Formal regulations regarding activities in public space often create obstacles to Placemaking initiatives. Coordination of various partners can also be challenging and it’s a good idea to share responsibilities and duties with others. But at the same time, Welch says his work is rewarding when it is visible how this opportunity to share generates incredible energy in the neighborhood. “I see an unbelievable number of people during the day and night exchanging books, so it’s even difficult to track books. It’s amazing the number of people commenting how wonderful that is.”
The Little Free Library in Edgewater started with just one box, but the goal is to build a network in the district. People who take a book from one location would be able to leave it in another one. In addition, the first portable Free Little Library is already at work in Chicago. When walking with a box or a trolley full of books around his neighborhood, Tom can have even more interactions with local community members.
Neighbors work together to repair an appliance.
Martin Waalboer, Repair Café Netherlands Foundation
Apart from soup and books, there are still more things to share. Some residents with unique skills have organized small workshops—places in a lot, outside on the street, in a bar’s nooks—and offer their services to repair others’ broken belongings. In Chicago there is Community Glue, where people can get bikes, furniture or computers repaired by their neighbors at no cost. The initiative is inspired by Repair Cafés. “I was a journalist writing about sustainability and waste prevention. I wanted to do more than write about it,” says Martine Postma, a creator of the Repair Café concept. “So I proposed to people in the city council in my hometown that I would compose a guide on how to produce less waste in daily life. Many of the tips were related to repairing. This is how the idea came to my mind. The first Repair Café was held in October 2009. It became a huge success. Since then, many people wanted to hold their own Repair Café in their own neighborhood.”

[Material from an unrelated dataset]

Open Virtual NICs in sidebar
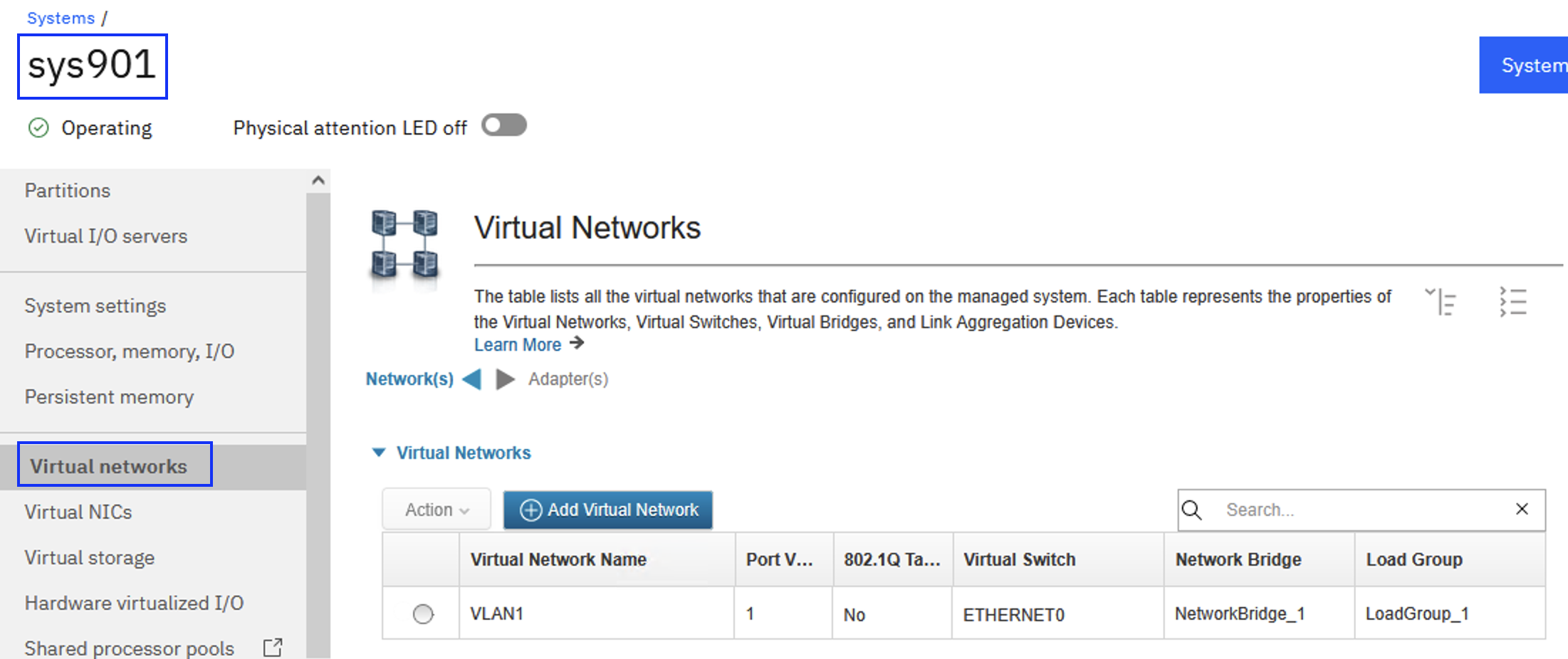This screenshot has width=1568, height=659. [78, 512]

The act of sharing—the human interaction and social bonds that are created through that process—is exactly what Placemaking is about. The activities explored here can take place anywhere. They are meaningful and beautiful not because of their aesthetics, but because of the opportunities they create for neighbors and strangers to interact with one another.
Magdalena Kubecka is an anthropologist and a socio-cultural animator. She works as a researcher and a culture manager for non-governmental organizations focused on social development and culture initiatives. Her main fields of interest include urban studies, anthropology of culture, local institutions development and community arts. She is a PhD candidate in sociology at the University of Warsaw. At the moment she is a Kosciuszko Foundation visiting scholar at the University of Chicago Department of Sociology.